• _Task directions_: In the material below, find each line that contains the word "dropdown" and copy it.

::: Listed records :::

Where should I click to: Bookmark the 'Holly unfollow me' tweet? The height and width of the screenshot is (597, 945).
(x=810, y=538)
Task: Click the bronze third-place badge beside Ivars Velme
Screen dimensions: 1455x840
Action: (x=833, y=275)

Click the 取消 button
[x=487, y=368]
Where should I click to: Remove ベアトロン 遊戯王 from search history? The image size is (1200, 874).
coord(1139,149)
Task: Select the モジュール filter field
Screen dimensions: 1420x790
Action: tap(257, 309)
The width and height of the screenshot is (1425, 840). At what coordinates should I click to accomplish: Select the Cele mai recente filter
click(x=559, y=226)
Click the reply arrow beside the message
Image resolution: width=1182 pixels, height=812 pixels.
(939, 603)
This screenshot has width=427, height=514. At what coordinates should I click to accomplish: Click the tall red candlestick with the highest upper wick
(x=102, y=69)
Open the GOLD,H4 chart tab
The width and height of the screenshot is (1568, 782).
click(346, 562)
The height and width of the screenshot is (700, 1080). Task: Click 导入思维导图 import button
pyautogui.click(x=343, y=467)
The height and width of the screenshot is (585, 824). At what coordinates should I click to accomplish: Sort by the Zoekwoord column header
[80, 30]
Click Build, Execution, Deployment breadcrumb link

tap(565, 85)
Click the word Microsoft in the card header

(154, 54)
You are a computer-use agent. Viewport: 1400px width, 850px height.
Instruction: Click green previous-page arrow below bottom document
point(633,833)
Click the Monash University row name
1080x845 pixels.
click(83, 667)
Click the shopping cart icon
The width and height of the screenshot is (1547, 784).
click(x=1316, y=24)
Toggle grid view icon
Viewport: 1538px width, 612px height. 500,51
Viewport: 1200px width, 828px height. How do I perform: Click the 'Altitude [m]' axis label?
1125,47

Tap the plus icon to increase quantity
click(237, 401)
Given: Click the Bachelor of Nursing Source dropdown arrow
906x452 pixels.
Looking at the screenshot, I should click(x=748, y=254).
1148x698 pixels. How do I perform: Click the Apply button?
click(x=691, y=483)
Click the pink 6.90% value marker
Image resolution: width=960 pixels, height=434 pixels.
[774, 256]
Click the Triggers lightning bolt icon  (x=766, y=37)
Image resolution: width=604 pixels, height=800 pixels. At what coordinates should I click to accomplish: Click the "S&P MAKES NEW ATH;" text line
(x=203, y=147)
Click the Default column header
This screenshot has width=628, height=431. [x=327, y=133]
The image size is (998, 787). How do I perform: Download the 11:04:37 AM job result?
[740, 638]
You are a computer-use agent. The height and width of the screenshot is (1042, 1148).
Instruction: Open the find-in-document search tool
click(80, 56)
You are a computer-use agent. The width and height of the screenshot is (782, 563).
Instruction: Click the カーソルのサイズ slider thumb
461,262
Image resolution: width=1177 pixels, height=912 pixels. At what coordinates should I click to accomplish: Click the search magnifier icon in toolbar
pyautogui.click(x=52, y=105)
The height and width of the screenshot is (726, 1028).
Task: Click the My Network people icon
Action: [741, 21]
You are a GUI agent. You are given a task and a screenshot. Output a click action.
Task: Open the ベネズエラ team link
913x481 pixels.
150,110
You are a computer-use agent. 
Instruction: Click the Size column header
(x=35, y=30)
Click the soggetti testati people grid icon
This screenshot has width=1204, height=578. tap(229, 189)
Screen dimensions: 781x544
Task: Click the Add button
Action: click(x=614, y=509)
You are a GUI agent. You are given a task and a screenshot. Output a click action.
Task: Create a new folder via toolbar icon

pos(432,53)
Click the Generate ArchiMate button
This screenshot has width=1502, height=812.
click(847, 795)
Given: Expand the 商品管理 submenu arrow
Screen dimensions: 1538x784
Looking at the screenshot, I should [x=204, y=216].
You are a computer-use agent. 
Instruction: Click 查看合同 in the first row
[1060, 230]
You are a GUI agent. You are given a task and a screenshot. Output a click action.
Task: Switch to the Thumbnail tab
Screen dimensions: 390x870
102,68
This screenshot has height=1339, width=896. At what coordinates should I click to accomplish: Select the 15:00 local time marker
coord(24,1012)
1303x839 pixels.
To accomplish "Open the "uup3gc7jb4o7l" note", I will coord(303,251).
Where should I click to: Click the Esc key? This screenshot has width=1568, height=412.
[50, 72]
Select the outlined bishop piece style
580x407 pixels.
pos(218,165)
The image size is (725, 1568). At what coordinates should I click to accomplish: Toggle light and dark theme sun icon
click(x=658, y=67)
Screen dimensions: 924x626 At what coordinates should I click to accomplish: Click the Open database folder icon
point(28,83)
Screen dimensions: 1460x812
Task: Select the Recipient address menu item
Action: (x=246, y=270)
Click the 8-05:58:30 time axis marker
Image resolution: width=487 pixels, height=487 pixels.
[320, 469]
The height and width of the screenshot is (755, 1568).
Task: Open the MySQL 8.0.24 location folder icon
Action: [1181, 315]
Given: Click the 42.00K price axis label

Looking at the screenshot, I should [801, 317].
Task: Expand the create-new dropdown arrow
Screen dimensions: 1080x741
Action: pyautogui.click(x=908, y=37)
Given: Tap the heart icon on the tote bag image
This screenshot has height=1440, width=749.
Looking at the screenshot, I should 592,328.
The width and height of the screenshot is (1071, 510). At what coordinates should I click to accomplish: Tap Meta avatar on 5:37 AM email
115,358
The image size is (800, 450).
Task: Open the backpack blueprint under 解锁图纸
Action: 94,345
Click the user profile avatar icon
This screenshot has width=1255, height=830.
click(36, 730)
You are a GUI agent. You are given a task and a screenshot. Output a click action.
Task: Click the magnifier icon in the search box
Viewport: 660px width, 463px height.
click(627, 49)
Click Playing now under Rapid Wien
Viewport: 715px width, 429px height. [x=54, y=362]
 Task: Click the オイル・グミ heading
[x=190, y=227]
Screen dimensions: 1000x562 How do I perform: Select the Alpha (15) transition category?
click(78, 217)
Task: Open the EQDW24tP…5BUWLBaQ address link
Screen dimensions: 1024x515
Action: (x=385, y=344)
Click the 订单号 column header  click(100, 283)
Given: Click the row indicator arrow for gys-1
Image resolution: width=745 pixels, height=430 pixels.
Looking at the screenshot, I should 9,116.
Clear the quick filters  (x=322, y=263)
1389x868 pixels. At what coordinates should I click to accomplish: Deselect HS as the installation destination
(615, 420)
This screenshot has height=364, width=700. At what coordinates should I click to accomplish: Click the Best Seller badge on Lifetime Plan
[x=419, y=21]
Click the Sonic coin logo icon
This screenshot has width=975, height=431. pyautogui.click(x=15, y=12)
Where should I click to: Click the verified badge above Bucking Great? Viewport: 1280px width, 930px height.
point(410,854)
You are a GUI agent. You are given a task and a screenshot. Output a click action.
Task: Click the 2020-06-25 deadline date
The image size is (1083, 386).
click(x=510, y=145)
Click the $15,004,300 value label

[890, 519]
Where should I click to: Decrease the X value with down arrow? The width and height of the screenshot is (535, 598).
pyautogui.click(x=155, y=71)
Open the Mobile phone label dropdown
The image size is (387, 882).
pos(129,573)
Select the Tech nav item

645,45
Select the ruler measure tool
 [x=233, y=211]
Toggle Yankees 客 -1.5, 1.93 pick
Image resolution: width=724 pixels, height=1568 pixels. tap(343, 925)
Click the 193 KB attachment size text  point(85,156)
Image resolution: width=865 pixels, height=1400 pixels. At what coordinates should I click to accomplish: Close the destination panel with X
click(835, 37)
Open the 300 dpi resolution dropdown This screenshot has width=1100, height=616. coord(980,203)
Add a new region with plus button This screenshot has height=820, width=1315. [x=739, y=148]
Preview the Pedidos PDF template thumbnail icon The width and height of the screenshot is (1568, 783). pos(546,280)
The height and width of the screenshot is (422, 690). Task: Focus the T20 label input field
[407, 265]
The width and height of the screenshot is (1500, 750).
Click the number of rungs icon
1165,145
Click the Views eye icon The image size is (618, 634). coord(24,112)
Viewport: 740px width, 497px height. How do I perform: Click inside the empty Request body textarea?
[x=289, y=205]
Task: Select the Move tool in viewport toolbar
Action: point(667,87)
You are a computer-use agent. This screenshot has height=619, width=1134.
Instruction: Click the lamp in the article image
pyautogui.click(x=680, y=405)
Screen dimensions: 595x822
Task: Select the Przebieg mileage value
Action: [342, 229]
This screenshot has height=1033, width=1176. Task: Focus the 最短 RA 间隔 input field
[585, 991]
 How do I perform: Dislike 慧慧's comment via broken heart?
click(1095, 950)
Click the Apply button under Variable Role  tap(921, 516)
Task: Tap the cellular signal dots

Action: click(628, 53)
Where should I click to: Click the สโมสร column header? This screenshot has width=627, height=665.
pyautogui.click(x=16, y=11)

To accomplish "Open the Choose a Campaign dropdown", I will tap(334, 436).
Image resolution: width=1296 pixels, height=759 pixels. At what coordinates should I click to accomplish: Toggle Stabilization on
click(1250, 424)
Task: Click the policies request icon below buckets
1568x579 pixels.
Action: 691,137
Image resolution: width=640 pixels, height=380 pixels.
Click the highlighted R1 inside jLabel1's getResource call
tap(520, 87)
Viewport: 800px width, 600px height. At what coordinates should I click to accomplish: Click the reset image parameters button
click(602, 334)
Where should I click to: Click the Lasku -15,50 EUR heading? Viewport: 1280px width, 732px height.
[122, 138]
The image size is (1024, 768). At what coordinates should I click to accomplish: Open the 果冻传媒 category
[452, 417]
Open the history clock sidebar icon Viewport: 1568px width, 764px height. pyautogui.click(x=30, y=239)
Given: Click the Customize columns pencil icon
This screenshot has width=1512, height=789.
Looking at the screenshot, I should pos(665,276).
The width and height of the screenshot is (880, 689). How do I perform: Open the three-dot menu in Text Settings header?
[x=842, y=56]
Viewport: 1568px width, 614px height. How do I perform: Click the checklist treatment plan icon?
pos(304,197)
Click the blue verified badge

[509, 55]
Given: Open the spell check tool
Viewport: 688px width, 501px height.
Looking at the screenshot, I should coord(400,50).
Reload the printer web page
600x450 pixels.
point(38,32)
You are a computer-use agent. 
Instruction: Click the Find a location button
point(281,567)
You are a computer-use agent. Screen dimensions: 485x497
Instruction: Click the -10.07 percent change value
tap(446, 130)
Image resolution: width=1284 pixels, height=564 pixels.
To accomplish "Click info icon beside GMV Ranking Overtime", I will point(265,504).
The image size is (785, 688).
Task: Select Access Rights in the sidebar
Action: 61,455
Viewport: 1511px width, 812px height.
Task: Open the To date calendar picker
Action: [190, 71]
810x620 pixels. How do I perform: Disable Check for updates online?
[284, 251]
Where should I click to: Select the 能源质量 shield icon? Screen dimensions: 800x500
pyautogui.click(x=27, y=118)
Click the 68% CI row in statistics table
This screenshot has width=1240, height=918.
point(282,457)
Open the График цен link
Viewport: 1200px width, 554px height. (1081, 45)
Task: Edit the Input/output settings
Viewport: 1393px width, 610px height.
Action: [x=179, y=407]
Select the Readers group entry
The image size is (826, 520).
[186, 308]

:::

• _Written response_:
Given: Click the Bachelor of Nursing Source dropdown arrow
Task: Expand the create-new dropdown arrow
Open the Mobile phone label dropdown
Open the 300 dpi resolution dropdown This screenshot has width=1100, height=616. coord(980,203)
To accomplish "Open the Choose a Campaign dropdown", I will tap(334, 436).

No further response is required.